Я всегда был по убеждениям железным антикоммунистом, не оттого что я был таким сознательным, просто семья была такая. Вот ты мой ровесник, и всё это застал, мы ещё на субботники ходили.

— Да и все мы при том научный коммунизм сдавали. Я согласен с тобой даже в случае Достоевского, который своего отца не то чтобы ненавидел, но не любил, это уж точно, и, несмотря на то, как его переломал Семёновский плац, он продолжал жить в обществе.

— Да об этом свидетельствует напор его публицистики — это был ответ на каждое движение в обществе происходящее. Он относился к обществу серьёзно, как к данности, а я его всё время принимал если не как химеру, но как к чему-то, что ко мне реального отношения не имеющему. Ничего кроме возможного зла, например, какого-то дяди из военкомата, который придёт забирать меня в армию, или иного ожидания насилия, я от этого общества ничего и никогда не ждал. Я совершенно не был никаким диссидентом, хотя относился к ним с сочувствием. Худо-бедно, это были единственные люди, которым было нестрашно куда-то выйти. Хотя, конечно, были и люди типа Новодворской, которую, все менты знали. Она смешная такая, мне один приятель рассказывал, как после какой-то демонстрации десять человек забрали, а десять — нет. Оставшиеся поехали пить водку. Проходит два часа — появляется Новодворская. Говорит:

— Вот меня забрали в 108-е отделение, а там у меня все ребята знакомые, они меня до вас на машине довезли. Давайте, значит…

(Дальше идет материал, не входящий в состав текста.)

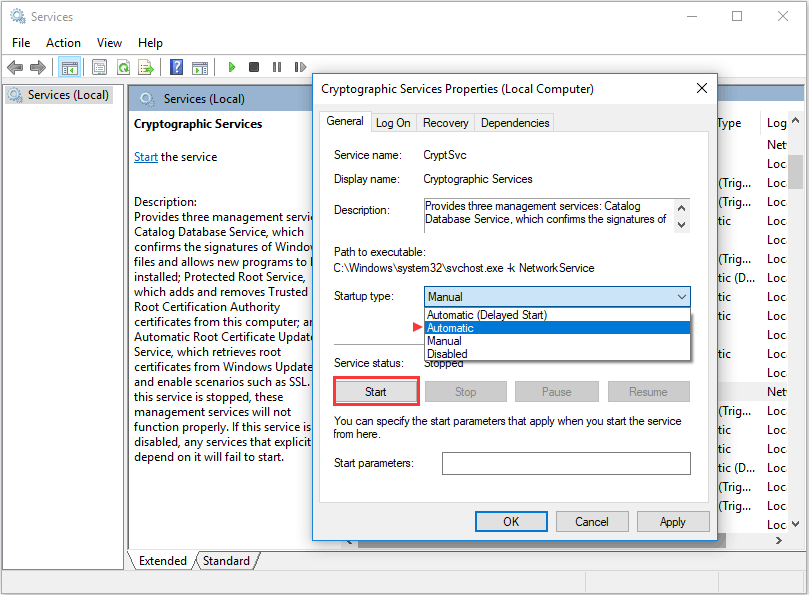
Task: Click the green Start Service play icon
Action: point(232,67)
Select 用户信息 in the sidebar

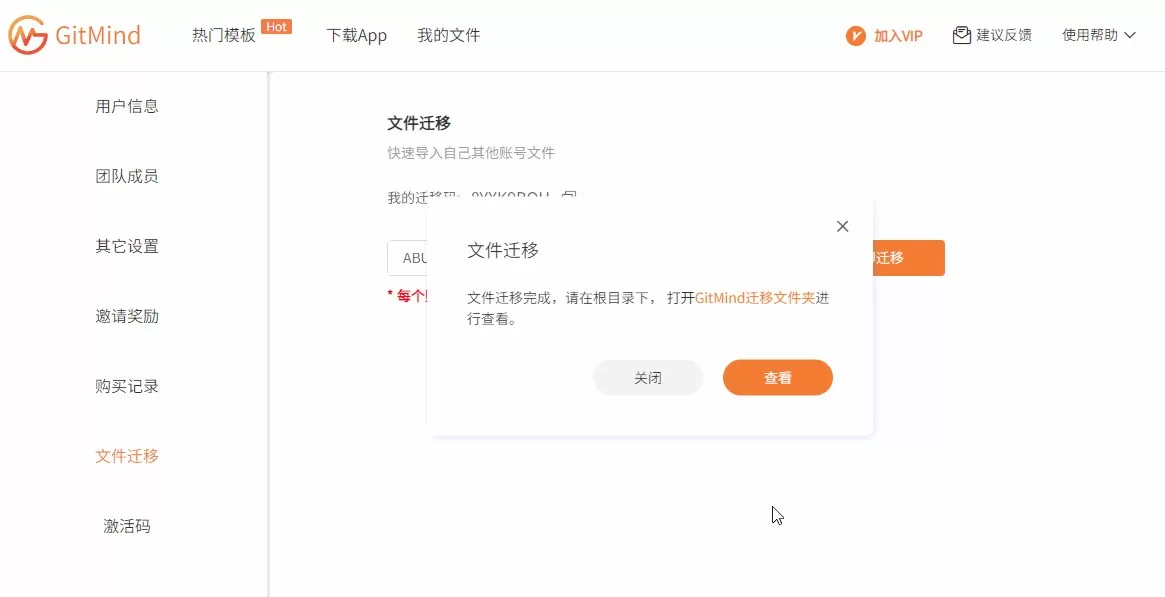pyautogui.click(x=127, y=106)
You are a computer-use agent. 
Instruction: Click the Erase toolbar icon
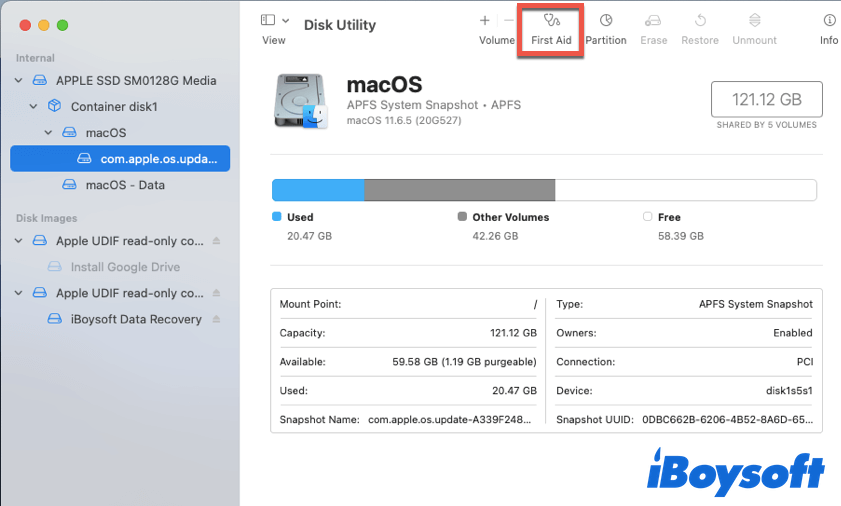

В этом я не принимал участия — может по молодости лет, а может, потому, что деятельность эта отчаянная. А я отчаяния всегда чурался, потому что оно меня часто настигало.

Я всю жизнь мечтал как Питер Габриэл, купить остров где-то в Полинезии, а теперь прочитал, что и там что-то случилось, кажется в связи с этими испытаниями. Там отравлено всё. И вот растворилась последняя романтическая мечта. Совок — это раковая опухоль цивилизации потребления.

— В нём есть много стадий… Постмодернизм и совок… Вообще, я не люблю этого слова "совок", в нём есть что-то гадкое, что-то от первоначального покаяния Раскольникова на площади.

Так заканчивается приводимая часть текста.